## Data Processing

In [1]:
# This Python 3 environment comes with many helpful analytics libraries installed
# It is defined by the kaggle/python Docker image: https://github.com/kaggle/docker-python
# For example, here's several helpful packages to load

import numpy as np # linear algebra
import pandas as pd # data processing, CSV file I/O (e.g. pd.read_csv)

# Input data files are available in the read-only "../input/" directory
# For example, running this (by clicking run or pressing Shift+Enter) will list all files under the input directory

import os
for dirname, _, filenames in os.walk('/kaggle/input'):
    for filename in filenames:
        print(os.path.join(dirname, filename))

# You can write up to 20GB to the current directory (/kaggle/working/) that gets preserved as output when you create a version using "Save & Run All" 
# You can also write temporary files to /kaggle/temp/, but they won't be saved outside of the current session

/kaggle/input/house-prices-advanced-regression-techniques/sample_submission.csv
/kaggle/input/house-prices-advanced-regression-techniques/data_description.txt
/kaggle/input/house-prices-advanced-regression-techniques/train.csv
/kaggle/input/house-prices-advanced-regression-techniques/test.csv


In [2]:
df = pd.read_csv("/kaggle/input/house-prices-advanced-regression-techniques/train.csv")
df_test = pd.read_csv("/kaggle/input/house-prices-advanced-regression-techniques/test.csv")
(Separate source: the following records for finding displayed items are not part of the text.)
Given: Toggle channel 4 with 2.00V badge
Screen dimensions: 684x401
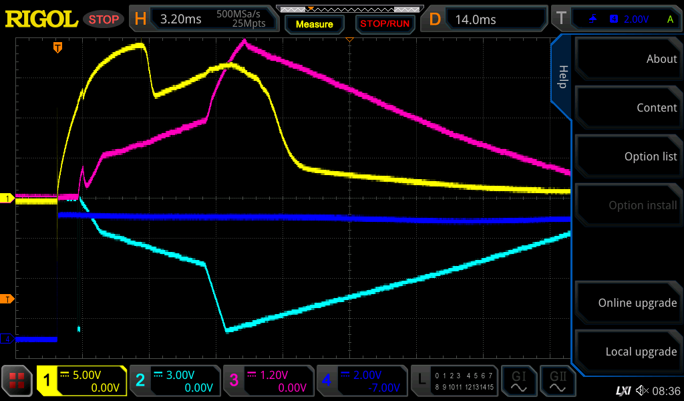Looking at the screenshot, I should 361,381.
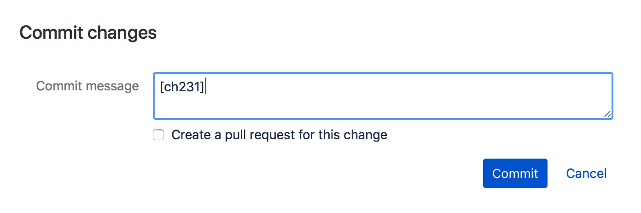Click the 'Create a pull request for this change' label
This screenshot has height=213, width=641.
[279, 135]
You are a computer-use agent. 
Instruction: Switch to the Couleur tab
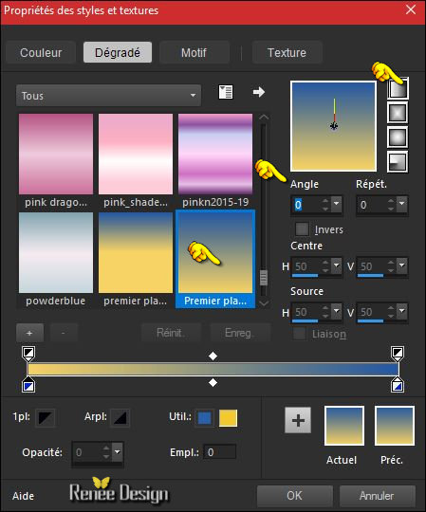41,52
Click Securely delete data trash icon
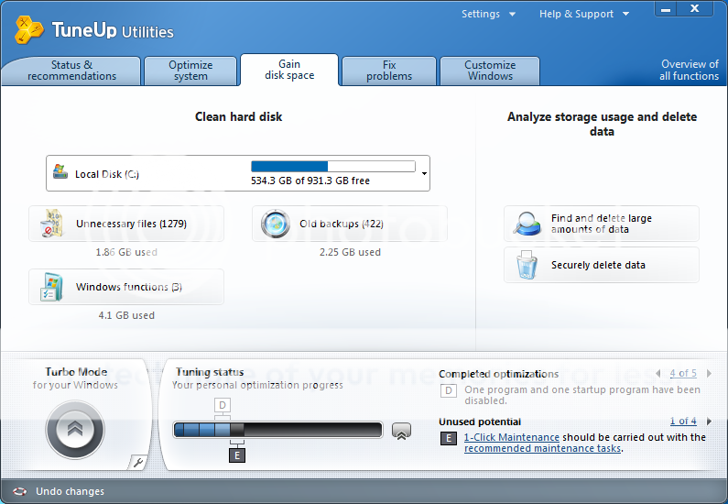This screenshot has width=728, height=504. pyautogui.click(x=527, y=265)
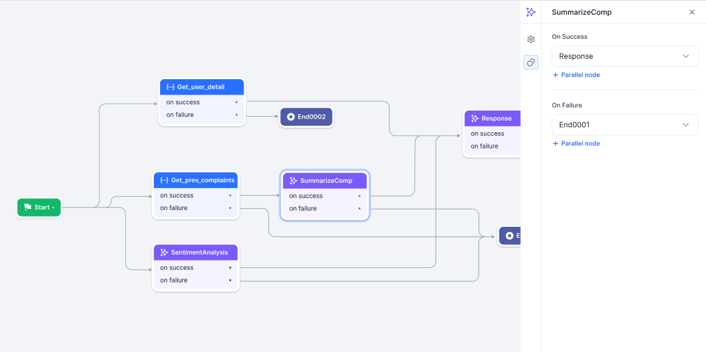Image resolution: width=706 pixels, height=352 pixels.
Task: Click the braces icon on Get_user_detail node
Action: 170,87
Listing all "NA" columns in training dataset...

In [3]:
list_na = [k[0] for k in df.isna().any().to_dict().items() if k[1] == True]
print(list_na)

['LotFrontage', 'Alley', 'MasVnrType', 'MasVnrArea', 'BsmtQual', 'BsmtCond', 'BsmtExposure', 'BsmtFinType1', 'BsmtFinType2', 'Electrical', 'FireplaceQu', 'GarageType', 'GarageYrBlt', 'GarageFinish', 'GarageQual', 'GarageCond', 'PoolQC', 'Fence', 'MiscFeature']


## Fill Missing Values

There are certain cells whose "NA" values will take "No" values per the dataset description.

Listing all such columns...

In [4]:
list_no = ['Alley', 'BsmtQual', 'BsmtCond', 'BsmtExposure', 'BsmtFinType1', 'BsmtFinType2',
          'FireplaceQu', 'GarageType', 'GarageFinish', 'GarageQual', 'GarageCond', 'PoolQC',
          'Fence']

In [5]:
# Checking if list_no defined above is a subset of list_na 
set(list_no).issubset(set(list_na))

True

In [6]:
df_tr = df.copy()

for j in list_no:
    df_tr[j].fillna("No", inplace=True)
    df_test[j].fillna("No", inplace=True)

From above processing, few columns in "NA" list have been filled with "No" values per list list_no. Now, we will address missing values in remaining columns.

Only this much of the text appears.